Figure 5 shows the specimens before and after ethylenediaminetetraacetic acid (EDTA) treatment. By using EDTA, skeletons collapsed upon immersion. The removal of the solid skeleton by this treatment was confirmed by elemental analysis using an energy-dispersive X-ray spectrometer (EDS) (Figure S2 in the SI). This indicates the dissolution of celestite in the skeleton. After dissolution of the solid skeleton, we confirmed an organic membrane covering the spines. From an SEM image of a cross section of a broken spine (Figure 5e), the thickness of the membrane is estimated to be approximately 100 nm. We characterized the organic membranes with a deposition of silver particles to observe surface-plasmon-enhanced Raman spectra (Figure 5f). According to the spectra, the membranes are deduced to be mainly composed of chitin ((C8H13O5N)n). Thus, the spines are enveloped by a chitin-based organic membrane.

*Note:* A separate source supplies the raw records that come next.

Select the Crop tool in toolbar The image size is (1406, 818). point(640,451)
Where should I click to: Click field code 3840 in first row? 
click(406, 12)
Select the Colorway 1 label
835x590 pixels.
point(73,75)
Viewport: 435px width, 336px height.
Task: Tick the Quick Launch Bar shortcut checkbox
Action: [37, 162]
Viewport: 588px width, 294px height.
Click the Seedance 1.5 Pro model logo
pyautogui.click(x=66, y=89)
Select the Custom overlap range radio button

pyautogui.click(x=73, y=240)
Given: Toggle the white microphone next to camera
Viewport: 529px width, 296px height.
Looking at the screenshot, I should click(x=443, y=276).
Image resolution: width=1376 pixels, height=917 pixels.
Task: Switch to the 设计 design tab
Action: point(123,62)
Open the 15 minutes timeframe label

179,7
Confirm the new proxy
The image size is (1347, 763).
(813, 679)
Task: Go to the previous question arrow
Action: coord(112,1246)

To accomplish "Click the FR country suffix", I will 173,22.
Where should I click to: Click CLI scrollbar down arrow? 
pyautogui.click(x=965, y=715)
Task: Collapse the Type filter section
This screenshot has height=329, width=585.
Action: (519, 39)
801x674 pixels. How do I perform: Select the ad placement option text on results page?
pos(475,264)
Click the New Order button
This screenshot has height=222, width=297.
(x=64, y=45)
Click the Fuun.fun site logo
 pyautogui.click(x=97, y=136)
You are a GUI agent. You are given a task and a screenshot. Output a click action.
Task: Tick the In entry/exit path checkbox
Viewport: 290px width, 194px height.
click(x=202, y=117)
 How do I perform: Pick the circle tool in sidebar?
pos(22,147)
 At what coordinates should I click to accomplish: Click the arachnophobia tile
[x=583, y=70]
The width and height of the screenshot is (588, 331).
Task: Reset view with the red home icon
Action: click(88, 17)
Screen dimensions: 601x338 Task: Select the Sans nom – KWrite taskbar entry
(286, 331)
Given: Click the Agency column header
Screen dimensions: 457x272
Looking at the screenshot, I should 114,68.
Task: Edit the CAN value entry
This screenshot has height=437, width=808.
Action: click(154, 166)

Nanometric and crystallographic structures of spines
Figure 6 shows SEM and TEM images of spines with a typical SAED pattern. From the diffraction spots, the spines are assigned to celestite that is elongated in the a-axis direction and that has a single-crystal nature. The blades are suggested to expose the {110} planes. These facts about the crystallographic structure are in agreement with the assignment in a previous work24.
The spines were also assigned to celestite using Raman spectroscopy (Figure 7a). Interestingly, however, we observed a slight shift in the signal due to the S-O asymmetric stretching vibration to a lower wavenumber. This suggests the presence of the lattice strain of a celestite crystal in the skeleton. The strain was recovered after calcination at 600°C for 20 h in air. Figure 7b and 7c shows SEM images of spines after removal of the organic matter by calcination at 600°C for 4 h in air and subsequent etching with pure water for 2 h. Although the associated organic matter was removed with mild calcination for 4 h, the strain remained in the crystalline lattice. We observed fibrous units ∼100 nm wide on the spine surface. Tilted faces are assignable to the (210) plane by comparing the shape of artificially produced celestite crystals25. These results suggest that the spines are not a homogeneous single crystal but a bundle of fibrous units elongated in the a-axis direction. Finally, we conclude that the acantharian skeleton is composed of a celestite mesocrystal consisting of nanoscale units that are arranged in the same crystallographic orientation.
As shown in Figure S3 in the SI, we succeeded in producing celestite mesocrystals consisting of fibrous units. The bundled structure was formed through precipitation in a supersaturated solution containing poly(acrylic acid). The fibrous units that are elongated in the a-axis direction are arranged in the same orientation. The lattice strain of the artificial celestite mesocrystal is similar to that of the acantharian spines. Since the organic content of the products was estimated to be ca. 3wt%, almost the same amounts of organic molecules are deduced to be included in the biological celestite.